## Data provided
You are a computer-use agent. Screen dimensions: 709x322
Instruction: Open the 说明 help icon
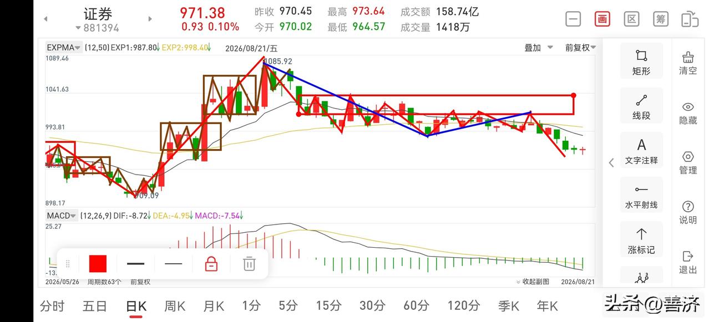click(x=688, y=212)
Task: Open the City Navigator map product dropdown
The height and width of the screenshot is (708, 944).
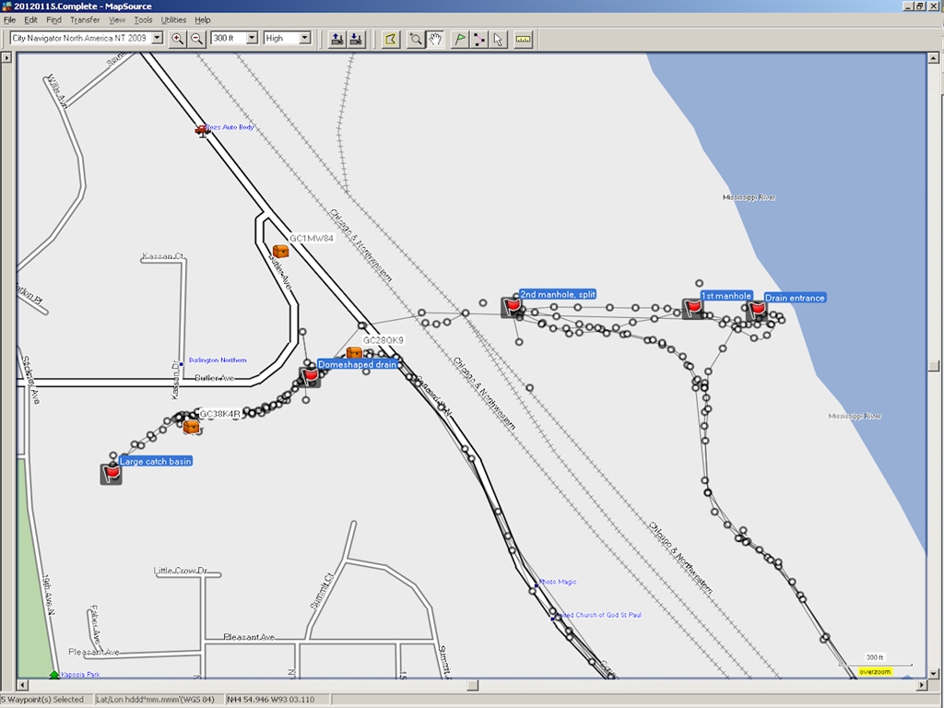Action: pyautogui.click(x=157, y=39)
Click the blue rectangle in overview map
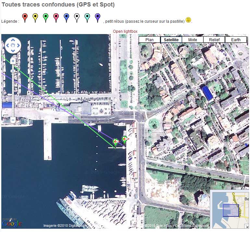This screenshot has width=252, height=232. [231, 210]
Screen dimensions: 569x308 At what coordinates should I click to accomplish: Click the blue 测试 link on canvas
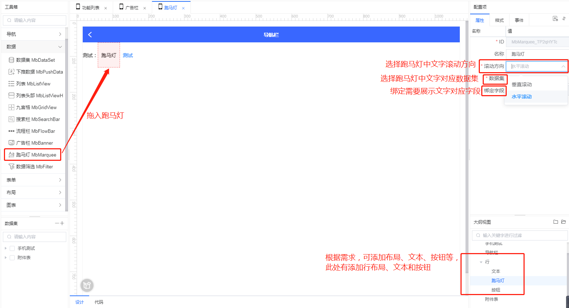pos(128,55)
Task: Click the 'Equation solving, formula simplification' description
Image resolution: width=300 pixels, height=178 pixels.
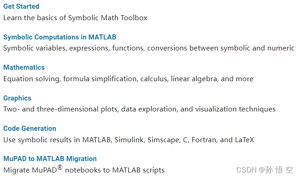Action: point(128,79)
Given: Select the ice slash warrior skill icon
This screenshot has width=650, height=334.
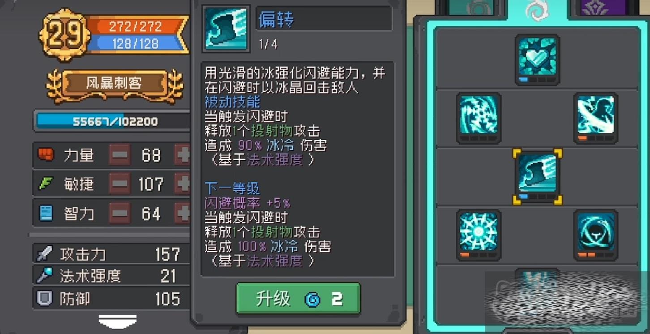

## What you have to do
Set down again, exactly, the lines of the material above from its first line to the one with "Task: Click the", inclusive. Leave the pictures out.

## Answer space
You are a computer-use agent. Screen dimensions: 709x322
Instruction: Open the 说明 help icon
click(x=688, y=212)
Task: Open the City Navigator map product dropdown
The height and width of the screenshot is (708, 944).
Action: pyautogui.click(x=157, y=39)
Click the blue rectangle in overview map
This screenshot has width=252, height=232. [231, 210]
Screen dimensions: 569x308 At what coordinates should I click to accomplish: Click the blue 测试 link on canvas
pos(128,55)
Task: Click the 'Equation solving, formula simplification' description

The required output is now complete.